At other times of the year, the snow melts and Oukaimeden falls quiet, but don't let that put you off a visit – it’s still a cool getaway close to some very dramatic mountain scenery, and you can wander around the surrounding valleys in search of ancient petroglyphs and scenic viewpoints.
How to get to Oukaimeden: If you don't have your vehicle, then head to the Bab Er Rob taxi station in Marrakesh. If you go early in the morning, you may be able to share a taxi with locals going up for a day trip: the cab will take you up, and you’ll all decide a time to meet up again later to head back down. Alternatively, charter a whole taxi for around Dh600 (US$64) or arrange a transfer through the CAF Refuge in Oukaimeden. The drive takes about an hour and a half.
Browse mountain produce in the market at Asni
Due south from Marrakesh on the edge of the mountains, Asni is a small group of villages crammed into a green, well-watered valley, with a bustling Saturday market that attracts traders from all over the region, selling everything from livestock, vegetables and spices to jewelry and ceramics.

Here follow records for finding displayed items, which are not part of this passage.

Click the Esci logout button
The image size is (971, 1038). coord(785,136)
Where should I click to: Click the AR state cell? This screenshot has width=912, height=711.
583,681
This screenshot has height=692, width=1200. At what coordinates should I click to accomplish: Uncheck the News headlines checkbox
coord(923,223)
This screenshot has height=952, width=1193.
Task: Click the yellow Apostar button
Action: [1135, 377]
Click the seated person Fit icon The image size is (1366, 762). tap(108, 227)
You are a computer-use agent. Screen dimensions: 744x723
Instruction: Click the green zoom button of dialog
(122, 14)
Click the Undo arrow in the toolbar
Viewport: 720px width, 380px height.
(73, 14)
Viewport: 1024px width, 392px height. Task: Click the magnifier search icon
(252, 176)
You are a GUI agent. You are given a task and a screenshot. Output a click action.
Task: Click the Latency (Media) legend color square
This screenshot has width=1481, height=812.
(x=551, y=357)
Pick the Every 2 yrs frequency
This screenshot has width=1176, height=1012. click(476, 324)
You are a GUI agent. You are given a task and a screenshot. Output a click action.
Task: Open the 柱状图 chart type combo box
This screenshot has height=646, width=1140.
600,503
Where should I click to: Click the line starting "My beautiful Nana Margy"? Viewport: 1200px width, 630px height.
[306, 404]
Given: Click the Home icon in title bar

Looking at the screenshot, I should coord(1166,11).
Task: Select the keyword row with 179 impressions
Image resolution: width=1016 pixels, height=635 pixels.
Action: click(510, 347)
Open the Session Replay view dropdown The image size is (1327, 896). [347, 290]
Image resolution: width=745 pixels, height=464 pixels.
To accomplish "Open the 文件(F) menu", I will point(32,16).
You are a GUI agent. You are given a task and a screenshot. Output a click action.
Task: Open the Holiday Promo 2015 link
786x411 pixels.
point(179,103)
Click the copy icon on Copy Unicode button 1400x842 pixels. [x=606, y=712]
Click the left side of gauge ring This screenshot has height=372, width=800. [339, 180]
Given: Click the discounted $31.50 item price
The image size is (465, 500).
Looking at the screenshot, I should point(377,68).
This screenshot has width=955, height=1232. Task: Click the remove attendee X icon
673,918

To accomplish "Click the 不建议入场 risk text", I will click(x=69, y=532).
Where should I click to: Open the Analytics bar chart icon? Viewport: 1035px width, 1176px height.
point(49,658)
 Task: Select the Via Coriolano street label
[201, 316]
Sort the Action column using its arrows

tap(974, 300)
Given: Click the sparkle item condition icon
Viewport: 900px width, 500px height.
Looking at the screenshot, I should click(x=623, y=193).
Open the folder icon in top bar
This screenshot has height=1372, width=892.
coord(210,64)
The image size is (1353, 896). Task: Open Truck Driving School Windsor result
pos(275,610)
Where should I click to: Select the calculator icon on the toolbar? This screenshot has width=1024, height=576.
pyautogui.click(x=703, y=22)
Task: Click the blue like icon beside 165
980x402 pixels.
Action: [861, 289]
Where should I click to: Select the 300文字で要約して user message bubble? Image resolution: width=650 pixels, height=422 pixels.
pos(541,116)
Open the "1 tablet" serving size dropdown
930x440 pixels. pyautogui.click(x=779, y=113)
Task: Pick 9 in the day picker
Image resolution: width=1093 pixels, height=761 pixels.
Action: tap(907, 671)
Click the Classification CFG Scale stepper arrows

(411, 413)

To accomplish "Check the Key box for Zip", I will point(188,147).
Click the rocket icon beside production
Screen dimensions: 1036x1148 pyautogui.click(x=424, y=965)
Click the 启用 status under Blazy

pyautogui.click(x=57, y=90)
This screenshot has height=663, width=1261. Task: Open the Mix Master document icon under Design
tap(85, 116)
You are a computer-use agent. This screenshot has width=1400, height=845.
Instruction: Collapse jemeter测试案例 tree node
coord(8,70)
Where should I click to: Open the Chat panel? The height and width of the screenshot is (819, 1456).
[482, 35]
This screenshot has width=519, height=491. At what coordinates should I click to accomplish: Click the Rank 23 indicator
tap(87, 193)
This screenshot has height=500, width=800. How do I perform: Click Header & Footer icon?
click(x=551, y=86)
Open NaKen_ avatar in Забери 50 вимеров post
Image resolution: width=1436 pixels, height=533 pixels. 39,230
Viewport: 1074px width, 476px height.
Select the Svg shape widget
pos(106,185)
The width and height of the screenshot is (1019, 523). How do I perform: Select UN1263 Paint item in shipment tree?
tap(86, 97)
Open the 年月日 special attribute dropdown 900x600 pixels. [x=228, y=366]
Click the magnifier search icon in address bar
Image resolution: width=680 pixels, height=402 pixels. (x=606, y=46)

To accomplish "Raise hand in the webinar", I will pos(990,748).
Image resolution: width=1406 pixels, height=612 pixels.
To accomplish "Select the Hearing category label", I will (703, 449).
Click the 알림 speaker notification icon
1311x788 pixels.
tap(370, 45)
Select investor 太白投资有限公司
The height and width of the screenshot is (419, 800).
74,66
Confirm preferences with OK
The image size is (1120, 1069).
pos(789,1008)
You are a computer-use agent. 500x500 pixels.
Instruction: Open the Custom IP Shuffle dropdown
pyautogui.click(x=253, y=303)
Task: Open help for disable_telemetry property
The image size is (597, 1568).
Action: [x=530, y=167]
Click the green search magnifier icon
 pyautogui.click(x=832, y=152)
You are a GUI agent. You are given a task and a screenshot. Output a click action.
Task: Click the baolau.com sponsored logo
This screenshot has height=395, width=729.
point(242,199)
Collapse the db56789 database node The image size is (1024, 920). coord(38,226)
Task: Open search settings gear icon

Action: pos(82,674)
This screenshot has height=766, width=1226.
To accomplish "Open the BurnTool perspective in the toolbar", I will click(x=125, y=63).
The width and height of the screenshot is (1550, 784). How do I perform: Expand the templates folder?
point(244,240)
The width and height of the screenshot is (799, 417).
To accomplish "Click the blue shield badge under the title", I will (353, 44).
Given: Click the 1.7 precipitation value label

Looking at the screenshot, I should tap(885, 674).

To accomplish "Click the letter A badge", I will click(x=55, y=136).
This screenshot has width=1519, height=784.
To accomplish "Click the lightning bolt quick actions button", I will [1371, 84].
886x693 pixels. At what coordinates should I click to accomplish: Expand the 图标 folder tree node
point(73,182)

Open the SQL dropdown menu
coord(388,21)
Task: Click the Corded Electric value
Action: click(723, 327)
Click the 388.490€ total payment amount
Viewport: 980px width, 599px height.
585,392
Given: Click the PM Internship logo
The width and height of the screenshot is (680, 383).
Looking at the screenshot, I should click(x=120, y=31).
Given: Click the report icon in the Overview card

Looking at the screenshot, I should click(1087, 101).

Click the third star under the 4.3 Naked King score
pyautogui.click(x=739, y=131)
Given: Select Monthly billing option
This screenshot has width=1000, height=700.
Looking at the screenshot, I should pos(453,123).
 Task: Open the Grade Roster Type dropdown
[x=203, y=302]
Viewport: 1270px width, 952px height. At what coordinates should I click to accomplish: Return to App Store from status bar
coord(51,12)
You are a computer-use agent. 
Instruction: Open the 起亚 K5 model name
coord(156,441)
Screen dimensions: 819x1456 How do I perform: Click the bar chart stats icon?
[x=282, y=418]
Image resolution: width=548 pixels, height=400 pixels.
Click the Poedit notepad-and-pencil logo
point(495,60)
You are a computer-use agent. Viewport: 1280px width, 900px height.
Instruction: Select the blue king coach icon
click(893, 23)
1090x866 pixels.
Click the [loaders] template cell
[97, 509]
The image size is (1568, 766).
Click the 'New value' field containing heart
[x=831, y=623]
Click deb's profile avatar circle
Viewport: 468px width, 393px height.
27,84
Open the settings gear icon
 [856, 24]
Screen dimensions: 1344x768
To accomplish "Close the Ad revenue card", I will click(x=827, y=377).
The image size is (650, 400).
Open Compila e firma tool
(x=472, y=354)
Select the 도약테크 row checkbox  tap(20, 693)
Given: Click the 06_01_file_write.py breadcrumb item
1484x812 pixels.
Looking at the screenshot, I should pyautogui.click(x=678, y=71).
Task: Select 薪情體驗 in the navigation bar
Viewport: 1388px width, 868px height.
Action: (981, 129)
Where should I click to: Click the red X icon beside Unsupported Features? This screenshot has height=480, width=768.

Get an early start from Marrakesh to catch the market at its busiest. Expect vigorous attempts to make a sale on the main thoroughfare; it's more peaceful to wander around residential areas of Asni. If you're in Marrakesh during the week, there's another interesting market at nearby Tahnaoute on Tuesday.
How to get to Asni: Grands taxis from Rue Uqba Bin Nafaa near Bab Er Rob shouldn’t cost more than Dh20 (US$2.15) per seat, and the drive takes about an hour.
Explore the lush Zat Valley
For a quieter experience of Morocco's mountain scenery, head to the town of Tighdouine, tucked into a river valley 60km (37 miles) southeast of Marrakesh. There's a lively souk on Wednesday, with cafes serving tasty roadside tajines – at other times, move on from town into the lush Zat Valley. Here, crystal streams contrast with rocky mountain outcrops, and the slopes are dotted with remote villages of precariously balanced houses and cliffside gardens.
One rewarding walk is the stroll to the 'healing' mineral spring below Tighdouine, but the scenery gets more impressive as you walk further from the beaten path. To really get a feel for the Zat Valley, hike for three to five days to reach the upper sections of the valley, where potatoes, olives, figs and tomatoes are grown. Tour agencies in Marrakesh can arrange trips.
How to get to Tighdouine
Grands taxis run to Tighdouine from Marrakesh for Dh25 (US$2.70), a journey of around an hour, but for exploring, it's easier to come with a rental car (easily arranged in Marrakesh). Just be careful on these rough mountain roads. Alternatively, come on a hiking tour from Marrakesh.